GAS (Streptococcus pyogenes), commonly found on the skin and in the throat, can cause infections ranging from sore throats and impetigo (skin infections) to deadly bloodstream infections. In places like remote First Nations communities where the pathogen is widespread, constant exposure to GAS can lead to severe and life-threatening conditions such as rheumatic heart disease.
In this study, published in the journal The Lancet Microbe, the team of scientists shed new light on GAS transmission dynamics in high-risk settings where the bacteria are prevalent, to inform the development of more effective strategies for prevention and control.
Researchers, led by the Peter Doherty Institute for Infection and Immunity (Doherty Institute), in collaboration with Menzies School of Health Research and Telethon Kids Institute, analysed the genetic makeup of hundreds of GAS bacterial samples collected 20 years ago from throats and impetigo lesions in remote First Nations communities in the Northern Territory, Australia.

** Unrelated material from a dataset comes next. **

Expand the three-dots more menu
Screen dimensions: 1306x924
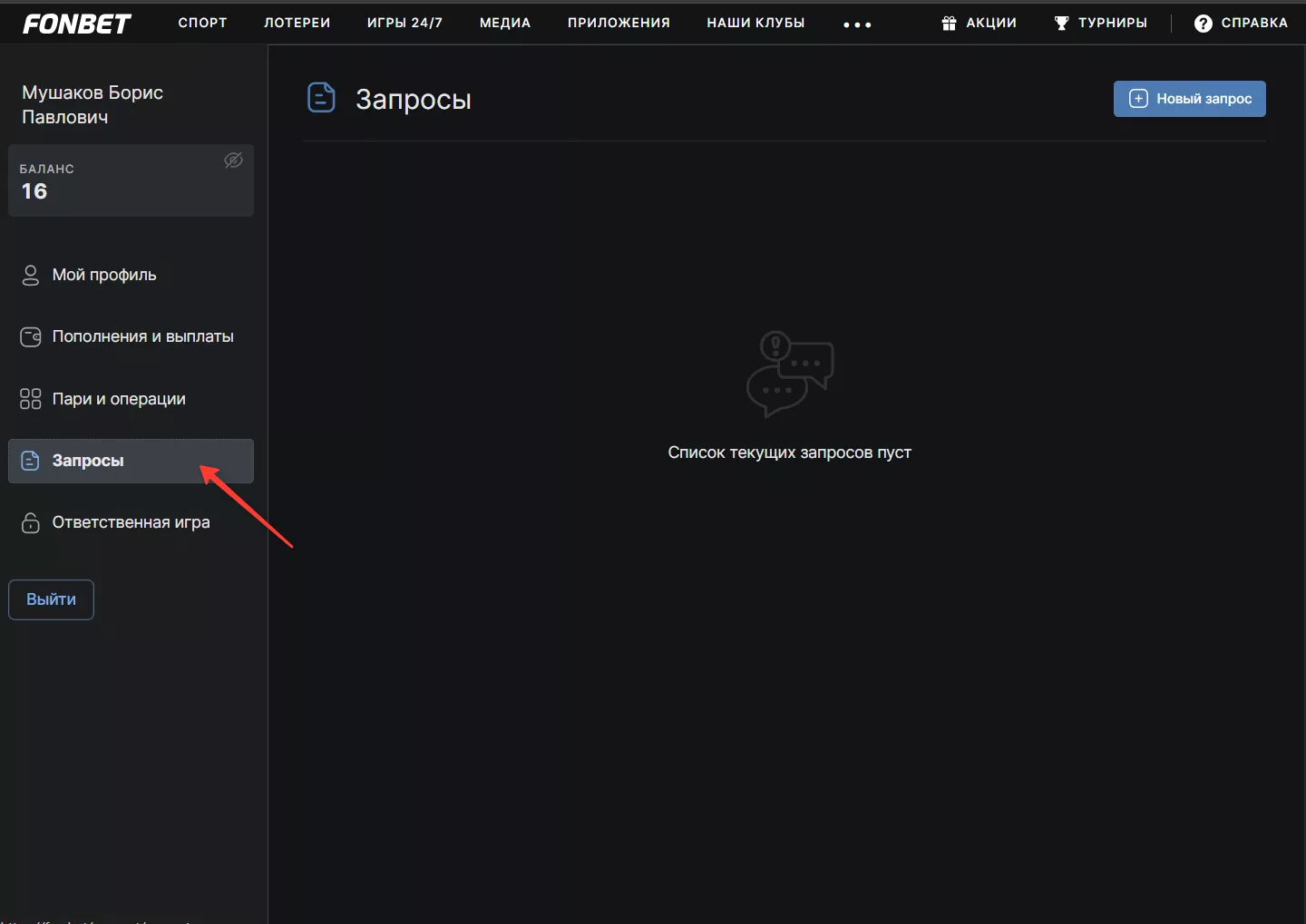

Lead author Dr Jake Lacey, a University of Melbourne researcher at the Doherty Institute, explained that genome sequencing played a pivotal role in determining the contribution of impetigo and asymptomatic throat carriage to GAS transmission.
“Our analysis revealed direct connections between isolates recovered from the skin and throat, challenging common thinking that skin-to-skin contact is the primary mode of transmission. In fact, we found that bacteria found in the throat of people who are not showing any symptoms of infections were the likely source of infection in 63 per cent of cases,” Dr Lacey explained.
Professor Bart Currie, from the Global and Tropical Health Division at Menzies School of Health Research, said that these insights provide valuable clues for better controlling skin infections in remote communities, where limited knowledge of bacterial transmission had posed challenges until now.
“With this new genome knowledge we have been able to map out the spread of the bacteria within and between households. This transmission mapping exercise is particularly important for addressing the disproportionate burden of GAS infections on First Nations Australians in remote communities,” Professor Currie said.
The Royal Melbourne Hospital’s Professor Steven Tong, Infectious Diseases Physician at the Doherty Institute and senior author of the research paper, underscored the implications of the findings.
“Our research suggests that public health approaches should not solely focus on skin infections but also consider the role of throat carriage in GAS transmission. For instance, vaccines targeting bacteria in the throat may offer greater efficacy in preventing the spread of infection compared to those that only target disease,” Professor Tong said.“The burden of GAS infection documented in this study also reiterates the fundamental role of primordial prevention in First Nations health initiatives.“Importantly, this work also prompts researchers to now consider the importance of throat carriage when assessing the transmission dynamics of GAS.”